By Patrick Klein
Arizona Daily Wildcat
March 26, 1996
I've been at this school for the better part of four years, and I figure I've followed the Wildcat men's basketball team since I was 14.So when I was able to cover them this season, I perhaps broke a rule of journalism in that I was already a fan of the team. I wanted them to do well. Heck, I wanted them to win the national championship.
So, as a fan, I was disappointed when they lost Friday to Kansas in the Sweet 16. I figured if they could just get by the Jayhawks, Syracuse would certainly have been winnable, and tell me you wouldn't have liked UA's chances against Mississippi State.
(By the way, if it makes anyone feel better, Interstate 70 was shut down after the Kansas-Syracuse game because of a snow storm. Since that was the only route back to Lawrence, all the Jayhawk fans were stuck in Denver for a while after KU lost.)
I figured the team would be disappointed for that very reason in the Arizona locker room after the game € that their chance at glory was now gone.
But, like in almost every other instance this season, the team proved me wrong.
They didn't fold when they lost Joseph Blair, they didn't fall apart after an 0-2 Pacific 10 Conference start, they didn't blink when they faced four tough conference teams to conclude the regular season, and ruing their misfortune for losing a game was not on their minds after Kansas beat them.
Instead, the UA locker room was home to 10 men who talked very maturely and sincerely about what the loss meant in the big scheme of things. Both teams played hard, one of them just had to lose. They understood that, but of more importance to each and every Wildcat was making sure their teammates knew how they felt about each other.
I never heard the word 'love' more times in a half-hour than I did in that locker room. It was like being in one of those Bud Light commercials.
That outpouring was probably helped by the departure of four seniors who had just completed their college careers.
Miami heat coach Pat Riley once said, when cornered by a reporter after his New York Knicks lost the NBA Finals to Houston, that in sport, "there is winning and misery."
While that polarized view might prevail in professional sports, things are still a little more friendly on the collegiate level, although that seems to be changing fast. Coaches and teammates are still there to help each other, and players still have to go through the pressures of school that everyone else does. In a word, college sports just seem a little more 'real.'
On the 1995-96 UA men's basketball team, that perception is truly the reality.
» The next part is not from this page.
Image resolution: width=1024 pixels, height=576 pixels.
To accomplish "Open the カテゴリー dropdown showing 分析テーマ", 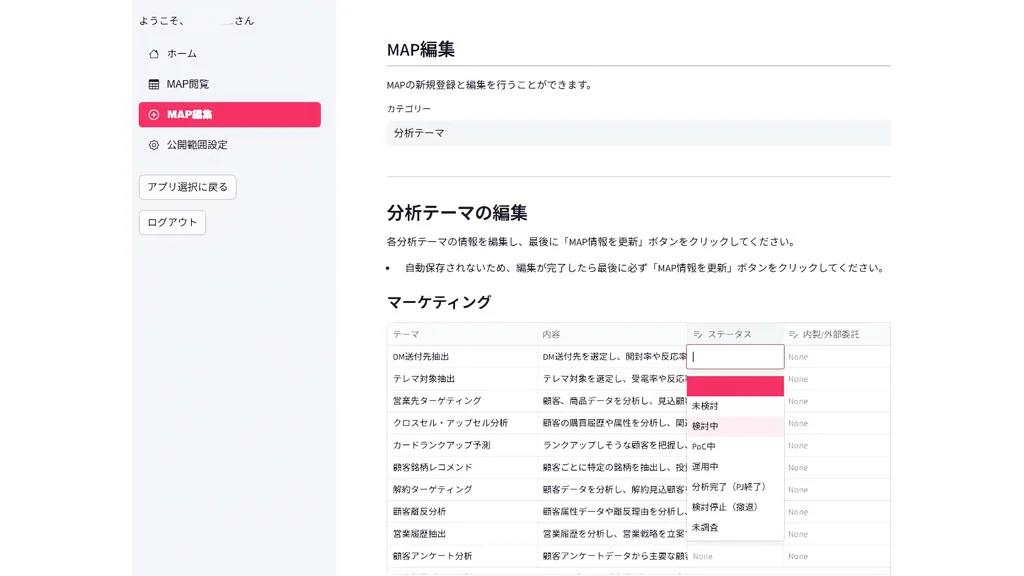I will coord(638,133).
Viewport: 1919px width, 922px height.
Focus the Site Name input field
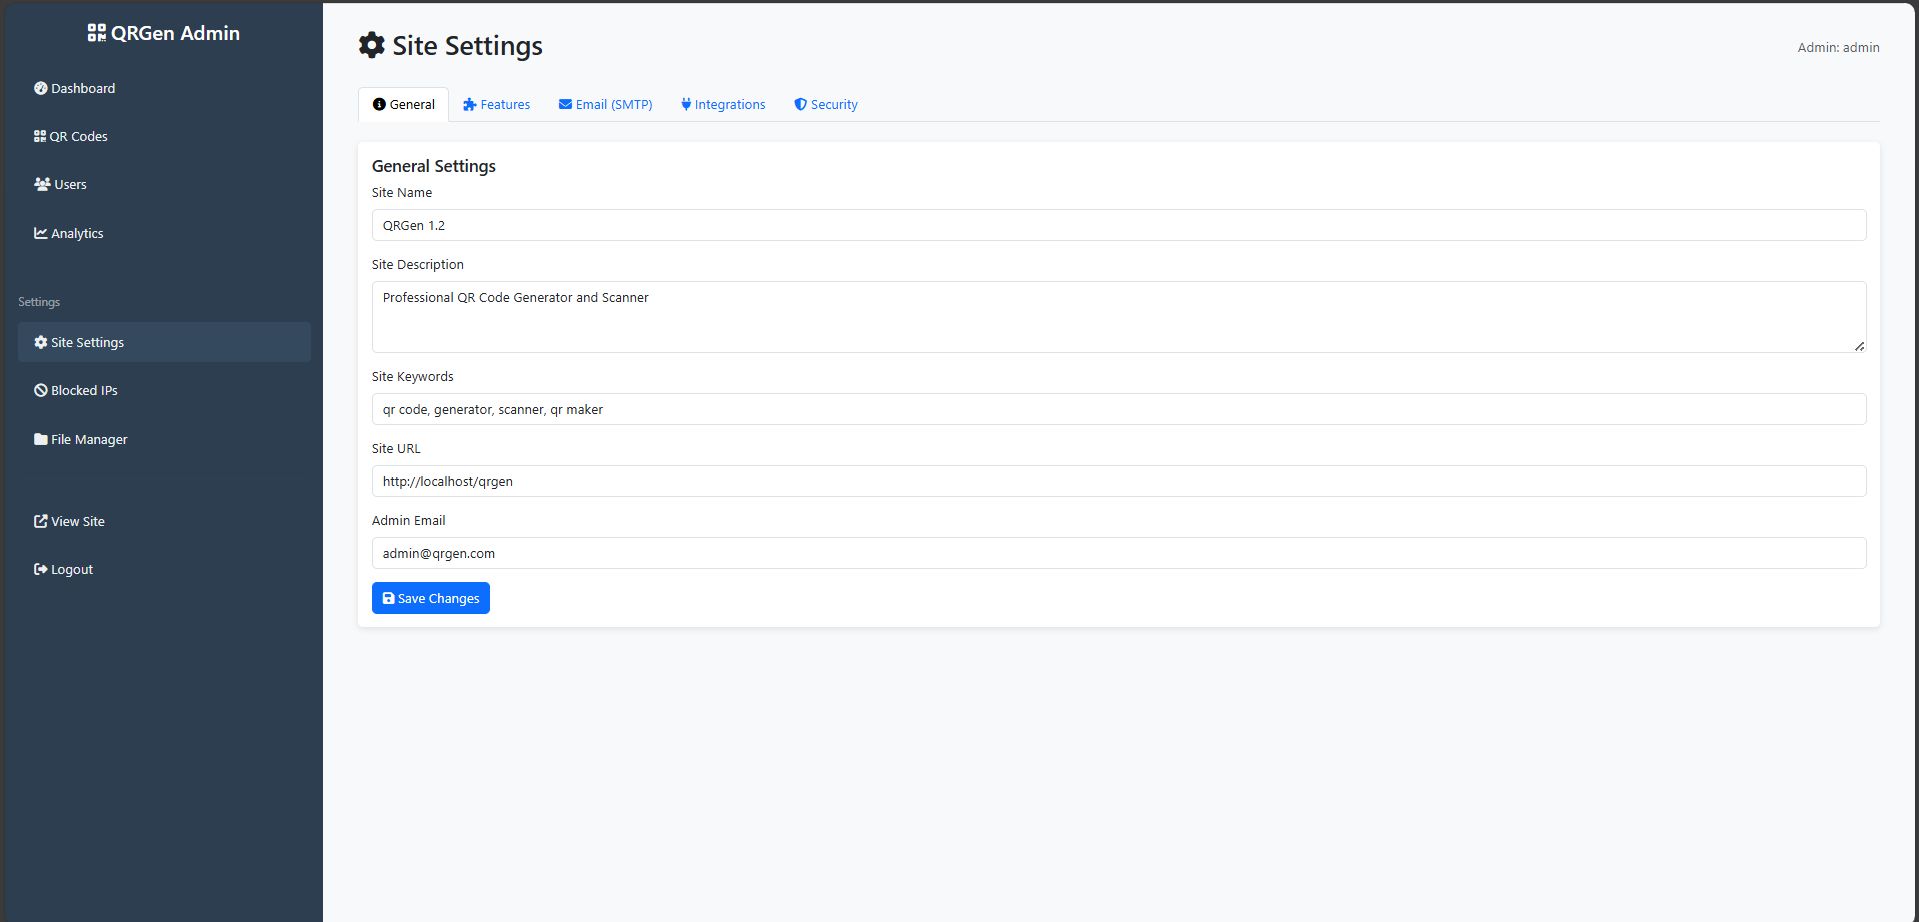click(x=1118, y=225)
"You can't keep your head down. I love everyone on this team, and I'd like to thank them for a great season," said Reggie Geary.
"I'm thinking about how much I'll miss these guys. A few more months of school and the summer, then that's it," Ben Davis added after the game.
It's nice to be reminded that within all the in-your-face taunting, all the hype and hoopla now surrounding men's college basketball, there's still room for nice guys. That's what this year's team had. Older guys guided the younger ones. The younger ones made the older guys laugh. Guys looked out for one another.
After Miles Simon's 70-foot shot to beat Cincinnati fades from my mind, the character of this year's team is what I will remember most.
Patrick Klein is sports editor of the Arizona Daily Wildcat.